RECORDS SUPPLIED:

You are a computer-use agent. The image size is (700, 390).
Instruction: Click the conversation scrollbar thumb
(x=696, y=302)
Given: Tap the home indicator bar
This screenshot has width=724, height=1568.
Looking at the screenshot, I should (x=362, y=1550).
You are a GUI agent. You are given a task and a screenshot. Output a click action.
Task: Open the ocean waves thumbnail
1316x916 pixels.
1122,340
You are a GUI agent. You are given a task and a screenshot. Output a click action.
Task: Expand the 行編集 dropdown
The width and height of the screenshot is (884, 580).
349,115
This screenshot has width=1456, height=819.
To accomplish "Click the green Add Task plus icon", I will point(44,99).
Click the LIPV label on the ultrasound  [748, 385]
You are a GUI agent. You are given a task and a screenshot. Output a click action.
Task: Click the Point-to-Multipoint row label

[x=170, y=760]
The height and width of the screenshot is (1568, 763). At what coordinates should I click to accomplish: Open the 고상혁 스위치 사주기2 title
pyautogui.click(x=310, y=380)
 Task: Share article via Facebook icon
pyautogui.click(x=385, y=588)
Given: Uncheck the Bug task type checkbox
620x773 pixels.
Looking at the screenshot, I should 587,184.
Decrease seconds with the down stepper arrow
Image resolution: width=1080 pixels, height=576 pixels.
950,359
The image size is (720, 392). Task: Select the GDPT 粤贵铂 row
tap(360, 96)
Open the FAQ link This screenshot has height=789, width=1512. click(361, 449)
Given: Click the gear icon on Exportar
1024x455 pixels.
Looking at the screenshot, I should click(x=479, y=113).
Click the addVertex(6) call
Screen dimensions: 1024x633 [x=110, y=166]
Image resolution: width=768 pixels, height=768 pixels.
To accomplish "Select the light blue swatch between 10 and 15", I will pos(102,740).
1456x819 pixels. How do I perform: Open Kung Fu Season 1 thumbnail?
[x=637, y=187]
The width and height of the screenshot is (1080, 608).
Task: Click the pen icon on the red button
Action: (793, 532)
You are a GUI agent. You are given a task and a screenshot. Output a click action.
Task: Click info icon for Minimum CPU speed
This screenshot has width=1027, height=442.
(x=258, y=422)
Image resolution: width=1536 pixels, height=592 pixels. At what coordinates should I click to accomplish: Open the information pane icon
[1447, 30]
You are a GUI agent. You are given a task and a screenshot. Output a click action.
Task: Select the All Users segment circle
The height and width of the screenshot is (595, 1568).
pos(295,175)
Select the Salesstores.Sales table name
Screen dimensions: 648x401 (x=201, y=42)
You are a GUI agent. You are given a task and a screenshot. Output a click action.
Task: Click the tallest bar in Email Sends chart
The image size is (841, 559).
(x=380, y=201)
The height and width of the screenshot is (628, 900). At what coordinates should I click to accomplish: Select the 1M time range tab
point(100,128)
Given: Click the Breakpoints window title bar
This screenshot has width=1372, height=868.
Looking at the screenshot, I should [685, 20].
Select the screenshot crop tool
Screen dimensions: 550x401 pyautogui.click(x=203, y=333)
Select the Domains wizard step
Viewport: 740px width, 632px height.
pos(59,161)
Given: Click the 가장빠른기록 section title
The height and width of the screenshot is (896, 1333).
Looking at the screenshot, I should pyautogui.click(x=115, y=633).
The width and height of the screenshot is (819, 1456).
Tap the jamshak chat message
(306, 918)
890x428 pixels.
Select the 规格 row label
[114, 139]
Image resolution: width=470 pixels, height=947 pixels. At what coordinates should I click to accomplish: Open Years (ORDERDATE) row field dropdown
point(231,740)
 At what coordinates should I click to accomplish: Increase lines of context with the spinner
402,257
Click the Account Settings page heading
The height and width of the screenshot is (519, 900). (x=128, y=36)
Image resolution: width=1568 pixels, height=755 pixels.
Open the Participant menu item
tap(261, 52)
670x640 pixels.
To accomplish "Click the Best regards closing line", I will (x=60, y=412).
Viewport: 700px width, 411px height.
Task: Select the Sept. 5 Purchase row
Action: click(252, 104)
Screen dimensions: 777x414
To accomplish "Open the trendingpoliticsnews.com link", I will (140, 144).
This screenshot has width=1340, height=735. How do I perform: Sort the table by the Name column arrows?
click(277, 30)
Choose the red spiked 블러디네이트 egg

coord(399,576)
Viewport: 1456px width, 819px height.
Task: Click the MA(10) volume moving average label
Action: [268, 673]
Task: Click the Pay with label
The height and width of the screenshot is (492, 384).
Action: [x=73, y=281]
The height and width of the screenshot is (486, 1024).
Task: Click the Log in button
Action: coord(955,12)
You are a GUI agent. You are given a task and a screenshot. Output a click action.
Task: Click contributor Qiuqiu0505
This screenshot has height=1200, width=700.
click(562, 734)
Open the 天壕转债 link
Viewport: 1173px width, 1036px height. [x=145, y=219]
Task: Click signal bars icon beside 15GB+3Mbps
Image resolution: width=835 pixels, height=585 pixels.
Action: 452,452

TASK BRIEF: Each line shown above must be repeated exactly.

SOLUTION BELOW:
You are a computer-use agent. The image size is (700, 390).
Instruction: Click the conversation scrollbar thumb
(x=696, y=302)
Given: Tap the home indicator bar
This screenshot has width=724, height=1568.
Looking at the screenshot, I should (x=362, y=1550).
You are a GUI agent. You are given a task and a screenshot. Output a click action.
Task: Open the ocean waves thumbnail
1316x916 pixels.
1122,340
You are a GUI agent. You are given a task and a screenshot. Output a click action.
Task: Expand the 行編集 dropdown
The width and height of the screenshot is (884, 580).
349,115
This screenshot has width=1456, height=819.
To accomplish "Click the green Add Task plus icon", I will point(44,99).
Click the LIPV label on the ultrasound  [748, 385]
You are a GUI agent. You are given a task and a screenshot. Output a click action.
Task: Click the Point-to-Multipoint row label

[x=170, y=760]
The height and width of the screenshot is (1568, 763). At what coordinates should I click to accomplish: Open the 고상혁 스위치 사주기2 title
pyautogui.click(x=310, y=380)
 Task: Share article via Facebook icon
pyautogui.click(x=385, y=588)
Given: Uncheck the Bug task type checkbox
620x773 pixels.
Looking at the screenshot, I should 587,184.
Decrease seconds with the down stepper arrow
Image resolution: width=1080 pixels, height=576 pixels.
950,359
The image size is (720, 392). Task: Select the GDPT 粤贵铂 row
tap(360, 96)
Open the FAQ link This screenshot has height=789, width=1512. click(361, 449)
Given: Click the gear icon on Exportar
1024x455 pixels.
Looking at the screenshot, I should click(x=479, y=113).
Click the addVertex(6) call
Screen dimensions: 1024x633 [x=110, y=166]
Image resolution: width=768 pixels, height=768 pixels.
To accomplish "Select the light blue swatch between 10 and 15", I will pos(102,740).
1456x819 pixels. How do I perform: Open Kung Fu Season 1 thumbnail?
[x=637, y=187]
The width and height of the screenshot is (1080, 608).
Task: Click the pen icon on the red button
Action: (793, 532)
You are a GUI agent. You are given a task and a screenshot. Output a click action.
Task: Click info icon for Minimum CPU speed
This screenshot has width=1027, height=442.
(x=258, y=422)
Image resolution: width=1536 pixels, height=592 pixels. At what coordinates should I click to accomplish: Open the information pane icon
[1447, 30]
You are a GUI agent. You are given a task and a screenshot. Output a click action.
Task: Select the All Users segment circle
The height and width of the screenshot is (595, 1568).
pos(295,175)
Select the Salesstores.Sales table name
Screen dimensions: 648x401 (x=201, y=42)
You are a GUI agent. You are given a task and a screenshot. Output a click action.
Task: Click the tallest bar in Email Sends chart
The image size is (841, 559).
(x=380, y=201)
The height and width of the screenshot is (628, 900). At what coordinates should I click to accomplish: Select the 1M time range tab
point(100,128)
Given: Click the Breakpoints window title bar
This screenshot has width=1372, height=868.
Looking at the screenshot, I should [685, 20].
Select the screenshot crop tool
Screen dimensions: 550x401 pyautogui.click(x=203, y=333)
Select the Domains wizard step
Viewport: 740px width, 632px height.
pos(59,161)
Given: Click the 가장빠른기록 section title
The height and width of the screenshot is (896, 1333).
Looking at the screenshot, I should pyautogui.click(x=115, y=633).
The width and height of the screenshot is (819, 1456).
Tap the jamshak chat message
(306, 918)
890x428 pixels.
Select the 规格 row label
[114, 139]
Image resolution: width=470 pixels, height=947 pixels. At what coordinates should I click to accomplish: Open Years (ORDERDATE) row field dropdown
point(231,740)
 At what coordinates should I click to accomplish: Increase lines of context with the spinner
402,257
Click the Account Settings page heading
The height and width of the screenshot is (519, 900). (x=128, y=36)
Image resolution: width=1568 pixels, height=755 pixels.
Open the Participant menu item
tap(261, 52)
670x640 pixels.
To accomplish "Click the Best regards closing line", I will (x=60, y=412).
Viewport: 700px width, 411px height.
Task: Select the Sept. 5 Purchase row
Action: click(252, 104)
Screen dimensions: 777x414
To accomplish "Open the trendingpoliticsnews.com link", I will (140, 144).
This screenshot has width=1340, height=735. How do I perform: Sort the table by the Name column arrows?
click(277, 30)
Choose the red spiked 블러디네이트 egg

coord(399,576)
Viewport: 1456px width, 819px height.
Task: Click the MA(10) volume moving average label
Action: [268, 673]
Task: Click the Pay with label
The height and width of the screenshot is (492, 384).
Action: [x=73, y=281]
The height and width of the screenshot is (486, 1024).
Task: Click the Log in button
Action: coord(955,12)
You are a GUI agent. You are given a task and a screenshot. Output a click action.
Task: Click contributor Qiuqiu0505
This screenshot has height=1200, width=700.
click(562, 734)
Open the 天壕转债 link
Viewport: 1173px width, 1036px height. [x=145, y=219]
Task: Click signal bars icon beside 15GB+3Mbps
Image resolution: width=835 pixels, height=585 pixels.
Action: 452,452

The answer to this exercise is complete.